_EXERCISE GOAL_. The job is to output each record exactly as it stands, pictures excluded.

_RECORDS SUPPLIED_.

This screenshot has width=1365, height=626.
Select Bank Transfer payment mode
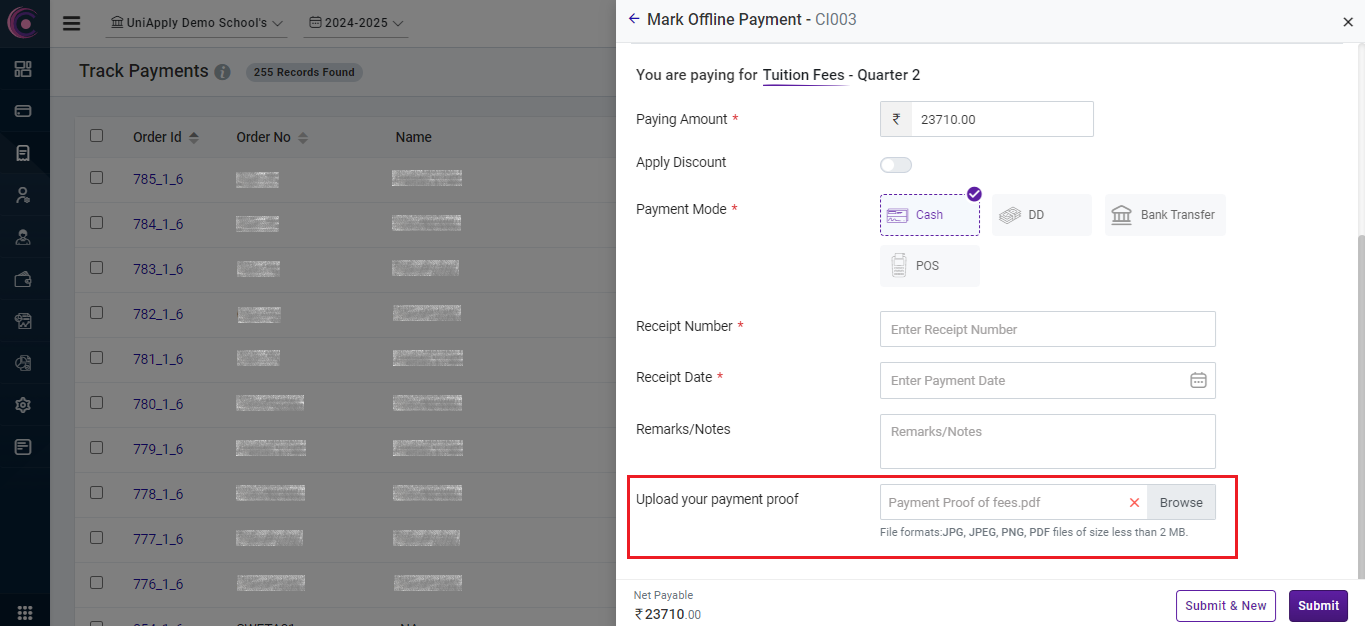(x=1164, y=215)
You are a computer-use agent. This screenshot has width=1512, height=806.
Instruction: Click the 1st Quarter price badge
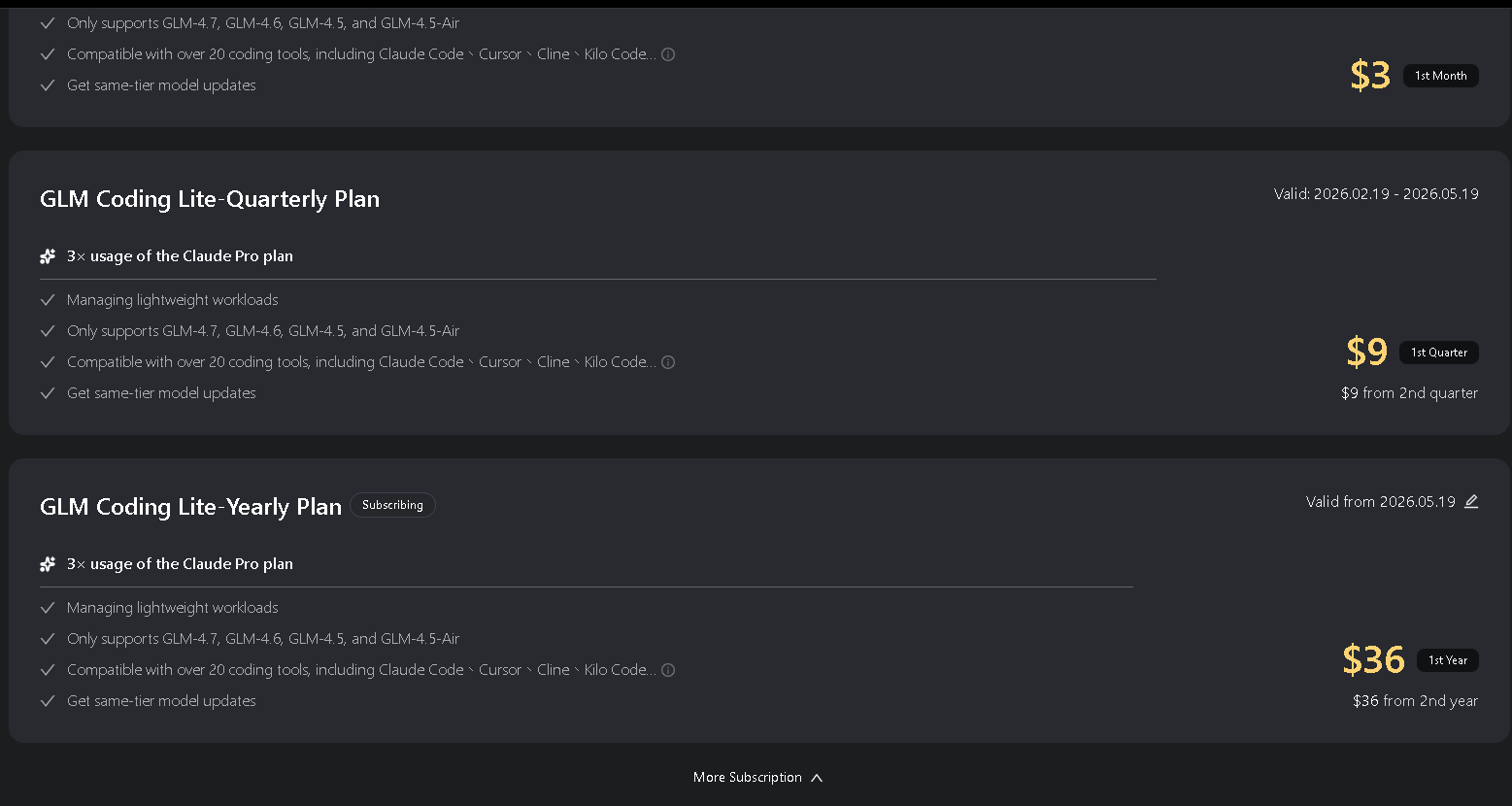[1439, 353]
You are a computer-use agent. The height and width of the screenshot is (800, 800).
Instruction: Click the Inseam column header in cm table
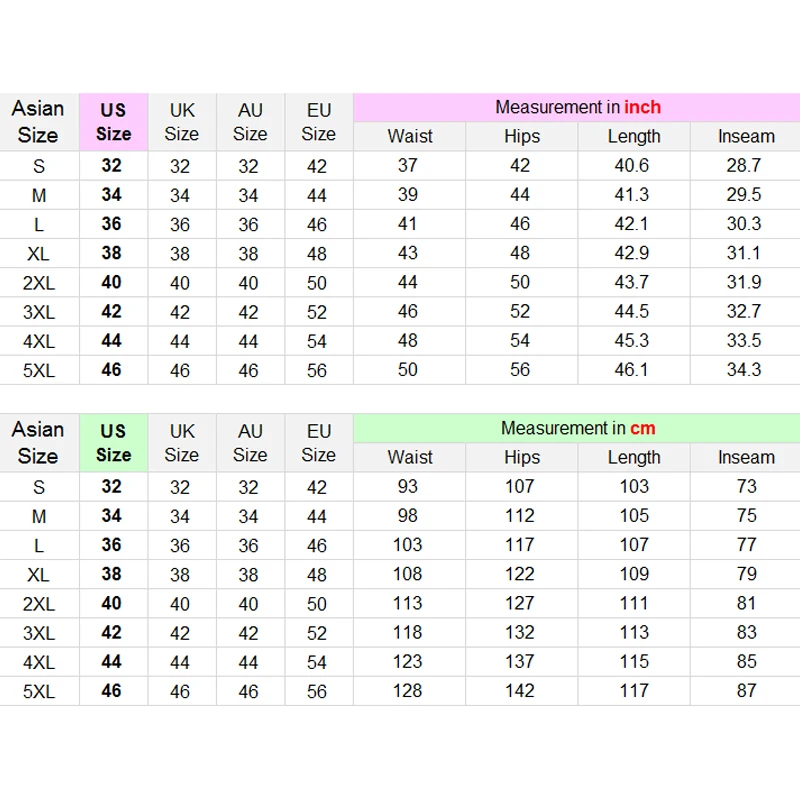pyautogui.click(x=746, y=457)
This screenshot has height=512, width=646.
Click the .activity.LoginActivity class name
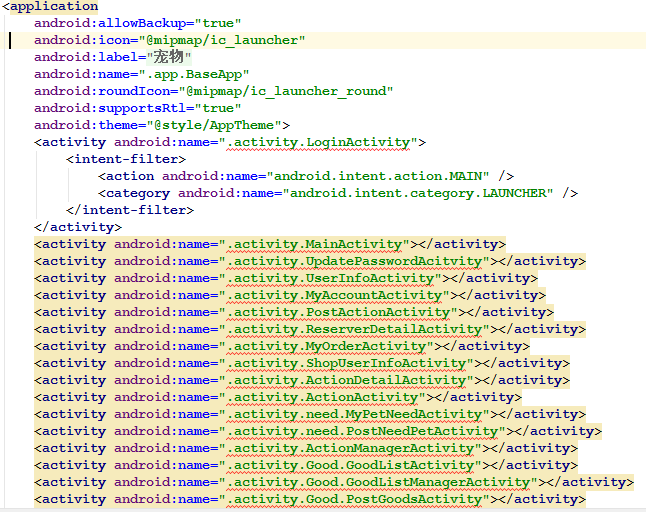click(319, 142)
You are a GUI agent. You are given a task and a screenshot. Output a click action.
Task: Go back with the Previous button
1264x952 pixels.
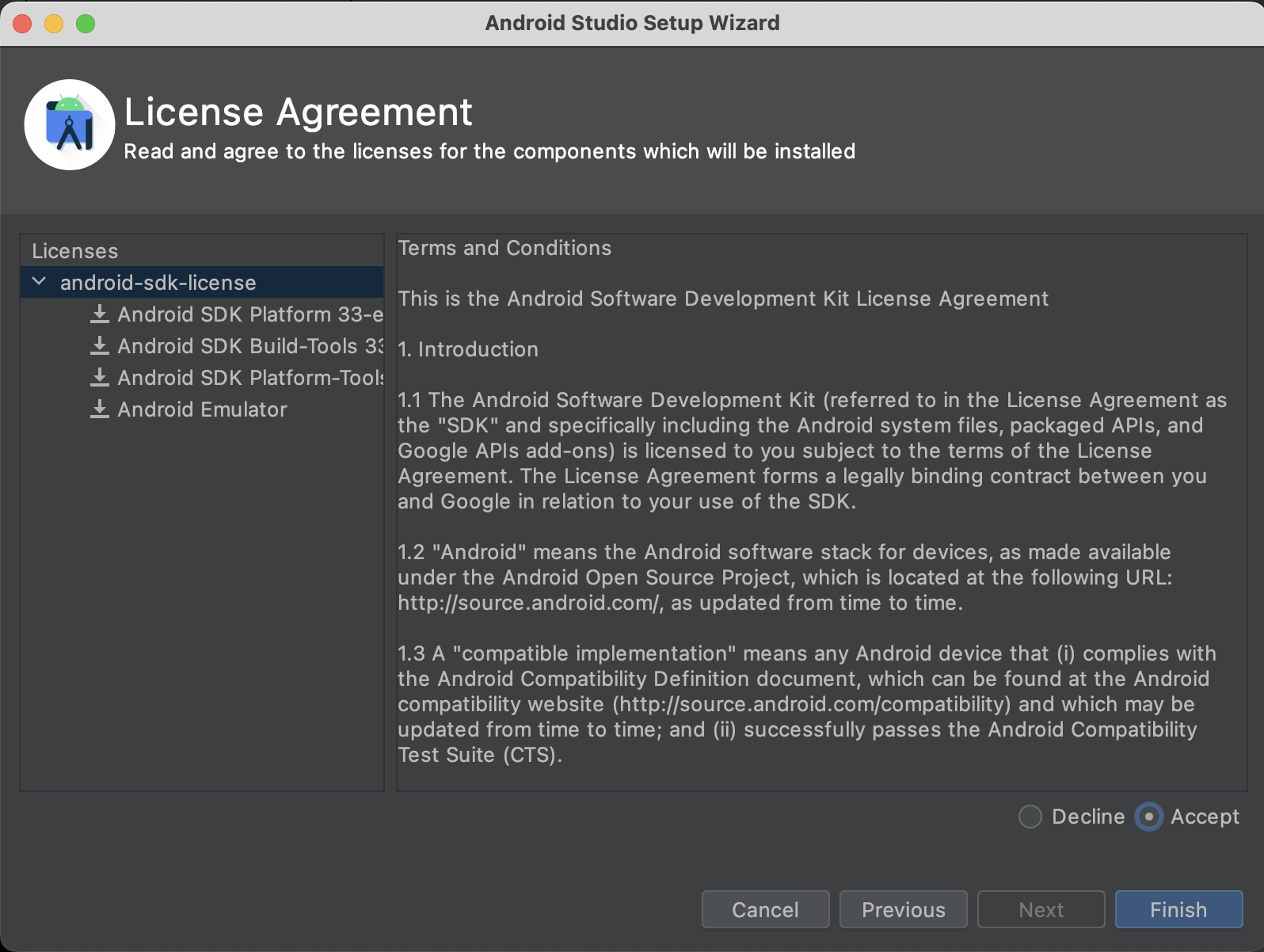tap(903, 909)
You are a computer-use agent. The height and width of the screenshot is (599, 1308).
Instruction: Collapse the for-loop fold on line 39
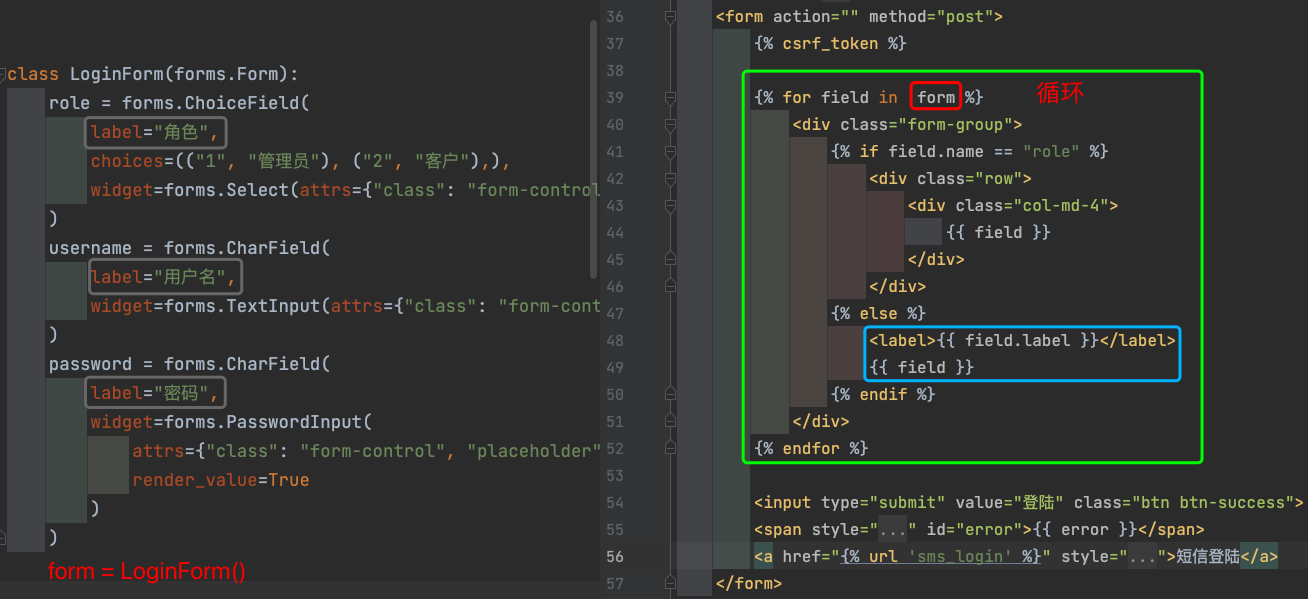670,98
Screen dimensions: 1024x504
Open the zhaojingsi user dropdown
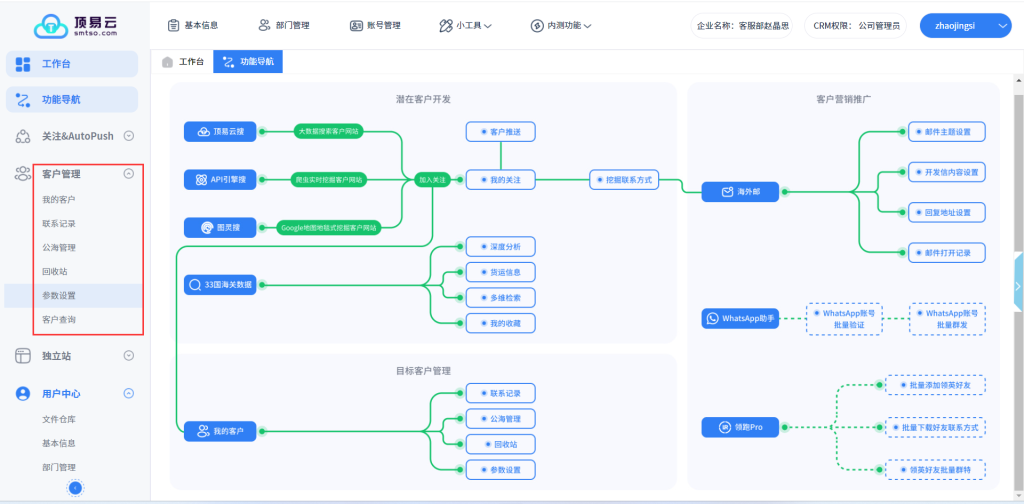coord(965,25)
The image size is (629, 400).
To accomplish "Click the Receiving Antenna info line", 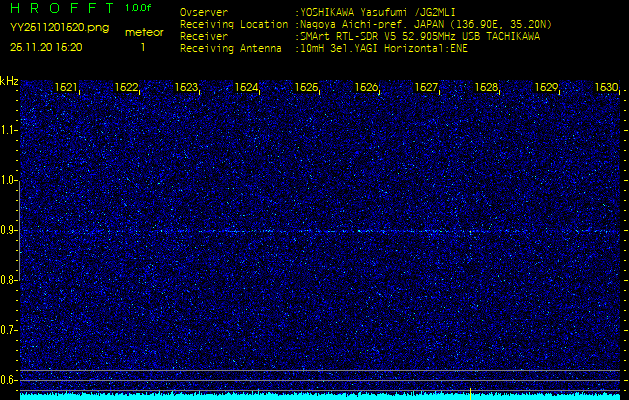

_YOUR SOLUTION_.
This screenshot has width=1365, height=626.
Select Bank Transfer payment mode
(x=1164, y=215)
You are a computer-use agent. This screenshot has width=1512, height=806.
Instruction: Click the 1st Quarter price badge
[1439, 353]
You are a computer-use agent. The height and width of the screenshot is (800, 800).
Instruction: Click the Inseam column header in cm table
pyautogui.click(x=746, y=457)
This screenshot has height=512, width=646.
Click the .activity.LoginActivity class name
click(319, 142)
You are a GUI agent. You are given a task and a screenshot. Output a click action.
Task: Go back with the Previous button
1264x952 pixels.
tap(903, 909)
You are a computer-use agent. The height and width of the screenshot is (599, 1308).
Instruction: Collapse the for-loop fold on line 39
670,98
Screen dimensions: 1024x504
Open the zhaojingsi user dropdown
coord(965,25)
The image size is (629, 400).
To accomplish "Click the Receiving Antenna info line", 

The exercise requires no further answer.